Even though sediment transport has been studied extensively in the past decades, not all physical processes involved are yet well understood and represented. This results in a modeling deficiency in that few models include complete and detailed descriptions of the necessary physical processes and in that models that do usually focus on the specific case of sheet flows. We seek to address this modeling issue by developing a model that would describe appropriately the physics and would not only focus on sheet flows.

To that end, we employ a two-phase approach, for which concentration-weighted averaged equations of motion are solved for a sediment and a fluid phase. The two phases are assumed to only interact through drag forces. The correlations between fluctuating quantities are modeled using the turbulent viscosity and the gradient diffusion hypotheses. The fluid turbulent stresses are calculated using a modified k-epsilon model that accounts for the two-way particle-turbulence interaction, and the sediment stresses are calculated using a collisional granular flow theory.

This approach is used to study three different problems: dilute flow modeling, sheet flows and scouring. In dilute models sediment stresses are neglected. Near bed processes are instead modeled through the bottom boundary conditions and we consider and compare two widely used approaches.

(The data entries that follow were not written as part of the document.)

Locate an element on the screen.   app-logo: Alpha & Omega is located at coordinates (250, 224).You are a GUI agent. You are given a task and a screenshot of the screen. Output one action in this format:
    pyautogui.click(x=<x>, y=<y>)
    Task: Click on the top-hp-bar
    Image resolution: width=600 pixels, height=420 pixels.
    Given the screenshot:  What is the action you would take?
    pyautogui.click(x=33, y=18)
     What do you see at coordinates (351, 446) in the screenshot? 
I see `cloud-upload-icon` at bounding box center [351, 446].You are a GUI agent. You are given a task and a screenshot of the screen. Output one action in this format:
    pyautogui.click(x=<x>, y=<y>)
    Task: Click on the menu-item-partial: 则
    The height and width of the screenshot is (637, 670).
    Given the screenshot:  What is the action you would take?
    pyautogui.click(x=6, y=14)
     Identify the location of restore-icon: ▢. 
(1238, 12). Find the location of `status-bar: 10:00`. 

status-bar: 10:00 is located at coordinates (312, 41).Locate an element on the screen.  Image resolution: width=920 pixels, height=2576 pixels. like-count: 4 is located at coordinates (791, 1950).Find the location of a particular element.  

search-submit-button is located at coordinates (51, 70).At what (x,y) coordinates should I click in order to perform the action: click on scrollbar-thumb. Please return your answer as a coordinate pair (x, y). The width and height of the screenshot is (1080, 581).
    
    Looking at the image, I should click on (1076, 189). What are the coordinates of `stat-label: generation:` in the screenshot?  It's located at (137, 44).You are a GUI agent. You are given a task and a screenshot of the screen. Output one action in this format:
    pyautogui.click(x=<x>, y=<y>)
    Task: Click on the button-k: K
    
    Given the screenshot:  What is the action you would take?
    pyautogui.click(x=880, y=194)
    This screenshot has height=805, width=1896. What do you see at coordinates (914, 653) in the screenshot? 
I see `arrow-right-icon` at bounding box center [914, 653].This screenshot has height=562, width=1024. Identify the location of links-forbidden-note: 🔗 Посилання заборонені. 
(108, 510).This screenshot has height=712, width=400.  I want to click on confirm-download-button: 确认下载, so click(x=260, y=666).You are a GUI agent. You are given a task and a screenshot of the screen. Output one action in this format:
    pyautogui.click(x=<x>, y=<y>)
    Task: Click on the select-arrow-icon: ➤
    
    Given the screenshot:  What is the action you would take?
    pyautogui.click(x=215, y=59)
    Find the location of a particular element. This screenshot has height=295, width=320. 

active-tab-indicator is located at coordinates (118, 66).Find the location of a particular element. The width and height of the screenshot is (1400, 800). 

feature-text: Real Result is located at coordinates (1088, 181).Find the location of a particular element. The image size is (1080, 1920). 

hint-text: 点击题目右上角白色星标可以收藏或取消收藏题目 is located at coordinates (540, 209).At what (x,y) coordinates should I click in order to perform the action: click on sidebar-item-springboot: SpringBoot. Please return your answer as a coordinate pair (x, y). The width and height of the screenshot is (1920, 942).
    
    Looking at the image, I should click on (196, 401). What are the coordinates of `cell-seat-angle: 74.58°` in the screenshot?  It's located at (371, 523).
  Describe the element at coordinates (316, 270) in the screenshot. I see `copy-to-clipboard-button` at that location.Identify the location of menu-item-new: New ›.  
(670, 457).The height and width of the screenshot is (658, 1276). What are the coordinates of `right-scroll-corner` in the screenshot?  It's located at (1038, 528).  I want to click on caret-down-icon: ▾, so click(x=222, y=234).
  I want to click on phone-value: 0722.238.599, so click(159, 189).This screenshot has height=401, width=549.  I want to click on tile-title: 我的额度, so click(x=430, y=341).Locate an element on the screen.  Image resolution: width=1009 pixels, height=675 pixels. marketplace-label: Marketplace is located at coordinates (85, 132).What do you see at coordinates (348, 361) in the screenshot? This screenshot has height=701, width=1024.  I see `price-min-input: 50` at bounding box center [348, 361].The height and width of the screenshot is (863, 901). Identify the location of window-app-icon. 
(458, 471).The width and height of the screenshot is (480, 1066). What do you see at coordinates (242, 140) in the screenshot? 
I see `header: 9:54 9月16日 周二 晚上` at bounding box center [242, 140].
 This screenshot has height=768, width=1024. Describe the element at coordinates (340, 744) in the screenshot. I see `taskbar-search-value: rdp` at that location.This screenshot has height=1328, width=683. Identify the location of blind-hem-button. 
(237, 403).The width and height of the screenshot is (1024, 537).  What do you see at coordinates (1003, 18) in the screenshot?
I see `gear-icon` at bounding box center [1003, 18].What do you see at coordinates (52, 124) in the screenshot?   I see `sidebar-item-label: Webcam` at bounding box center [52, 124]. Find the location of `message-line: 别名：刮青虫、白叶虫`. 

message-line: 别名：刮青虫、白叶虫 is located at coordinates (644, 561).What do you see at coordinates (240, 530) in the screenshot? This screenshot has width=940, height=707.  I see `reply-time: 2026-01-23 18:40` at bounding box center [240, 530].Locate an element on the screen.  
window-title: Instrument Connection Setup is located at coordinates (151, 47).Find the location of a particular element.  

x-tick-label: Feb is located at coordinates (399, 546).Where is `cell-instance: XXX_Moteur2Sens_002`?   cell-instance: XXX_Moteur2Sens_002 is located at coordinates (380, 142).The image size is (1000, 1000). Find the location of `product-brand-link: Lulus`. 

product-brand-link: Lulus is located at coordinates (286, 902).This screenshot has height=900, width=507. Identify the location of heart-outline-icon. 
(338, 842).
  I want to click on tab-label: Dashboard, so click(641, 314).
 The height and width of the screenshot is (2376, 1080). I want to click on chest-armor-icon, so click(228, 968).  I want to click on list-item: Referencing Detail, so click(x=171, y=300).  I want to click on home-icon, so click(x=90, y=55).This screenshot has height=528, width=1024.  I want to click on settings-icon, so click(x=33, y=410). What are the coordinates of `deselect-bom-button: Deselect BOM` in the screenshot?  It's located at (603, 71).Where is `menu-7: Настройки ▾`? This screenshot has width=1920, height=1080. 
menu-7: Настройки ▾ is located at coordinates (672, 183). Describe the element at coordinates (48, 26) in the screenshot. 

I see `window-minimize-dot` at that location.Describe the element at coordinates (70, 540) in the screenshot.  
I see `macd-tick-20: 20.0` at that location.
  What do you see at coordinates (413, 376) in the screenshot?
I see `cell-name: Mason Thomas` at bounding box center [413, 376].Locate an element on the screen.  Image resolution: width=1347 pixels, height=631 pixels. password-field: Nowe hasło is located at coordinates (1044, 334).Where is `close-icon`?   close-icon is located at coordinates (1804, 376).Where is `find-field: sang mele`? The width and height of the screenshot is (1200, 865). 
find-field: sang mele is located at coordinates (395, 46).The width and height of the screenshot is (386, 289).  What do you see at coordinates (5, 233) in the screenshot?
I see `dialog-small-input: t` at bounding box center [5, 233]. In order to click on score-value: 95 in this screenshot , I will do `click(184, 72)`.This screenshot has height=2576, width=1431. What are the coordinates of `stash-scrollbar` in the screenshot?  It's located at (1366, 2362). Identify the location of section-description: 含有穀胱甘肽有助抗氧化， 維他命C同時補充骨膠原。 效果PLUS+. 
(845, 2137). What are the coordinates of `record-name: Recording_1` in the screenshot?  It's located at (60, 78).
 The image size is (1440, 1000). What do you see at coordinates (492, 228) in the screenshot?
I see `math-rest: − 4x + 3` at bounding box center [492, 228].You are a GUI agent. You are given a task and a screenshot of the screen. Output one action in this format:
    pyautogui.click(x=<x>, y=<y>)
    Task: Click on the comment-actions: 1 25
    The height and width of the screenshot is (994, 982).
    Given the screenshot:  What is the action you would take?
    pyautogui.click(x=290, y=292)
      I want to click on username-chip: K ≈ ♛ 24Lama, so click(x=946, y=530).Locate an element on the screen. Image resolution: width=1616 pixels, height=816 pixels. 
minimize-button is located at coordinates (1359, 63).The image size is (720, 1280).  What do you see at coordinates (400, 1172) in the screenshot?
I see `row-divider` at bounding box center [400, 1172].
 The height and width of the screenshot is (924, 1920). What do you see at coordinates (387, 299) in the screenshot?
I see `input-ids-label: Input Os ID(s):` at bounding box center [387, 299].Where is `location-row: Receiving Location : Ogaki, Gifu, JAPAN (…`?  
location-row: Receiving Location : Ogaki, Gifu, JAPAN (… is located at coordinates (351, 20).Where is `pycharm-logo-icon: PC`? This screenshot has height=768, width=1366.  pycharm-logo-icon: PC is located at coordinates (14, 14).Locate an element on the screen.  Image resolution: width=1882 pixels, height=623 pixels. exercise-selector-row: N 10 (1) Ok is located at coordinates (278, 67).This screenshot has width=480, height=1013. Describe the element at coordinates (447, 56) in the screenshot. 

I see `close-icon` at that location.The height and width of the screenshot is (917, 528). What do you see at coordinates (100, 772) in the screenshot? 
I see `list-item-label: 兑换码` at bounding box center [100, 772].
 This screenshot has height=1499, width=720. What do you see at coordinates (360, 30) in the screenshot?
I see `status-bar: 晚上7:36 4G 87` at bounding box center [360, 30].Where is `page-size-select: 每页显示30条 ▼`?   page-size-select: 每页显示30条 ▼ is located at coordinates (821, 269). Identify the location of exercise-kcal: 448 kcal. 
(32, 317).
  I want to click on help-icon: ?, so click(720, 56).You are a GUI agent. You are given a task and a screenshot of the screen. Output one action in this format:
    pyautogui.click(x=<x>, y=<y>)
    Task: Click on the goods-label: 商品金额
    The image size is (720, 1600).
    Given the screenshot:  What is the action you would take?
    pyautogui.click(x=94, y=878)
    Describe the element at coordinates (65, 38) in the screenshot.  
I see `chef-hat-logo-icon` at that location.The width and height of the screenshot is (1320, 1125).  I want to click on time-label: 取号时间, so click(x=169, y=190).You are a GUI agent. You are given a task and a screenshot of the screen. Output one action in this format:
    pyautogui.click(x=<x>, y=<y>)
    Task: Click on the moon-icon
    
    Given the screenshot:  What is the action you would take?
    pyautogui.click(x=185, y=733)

We also introduce and validate a concentration dependent Schmidt number.

The sheet flow model is validated for different flow conditions. Several well-known results and formulae are confirmed such as reduced turbulence in the diluted region, the bed load layer thickness and the dependence of the sediment transport rate on the Shields parameter. It also provides a counterexample to modeling the bed shear stress in phase with the free stream velocity. Finally, it provides information on the vertical sediment flux, which could be used to model the bottom boundary condition in dilute models.

The two-phase model is also shown to be able to represent two-dimensional sediment transport issues. A simple benchmark test case (scouring downstream of an apron) is performed and results are found to reproduce reasonably well existing experimental data.

Future work on sediment transport modeling is also discussed.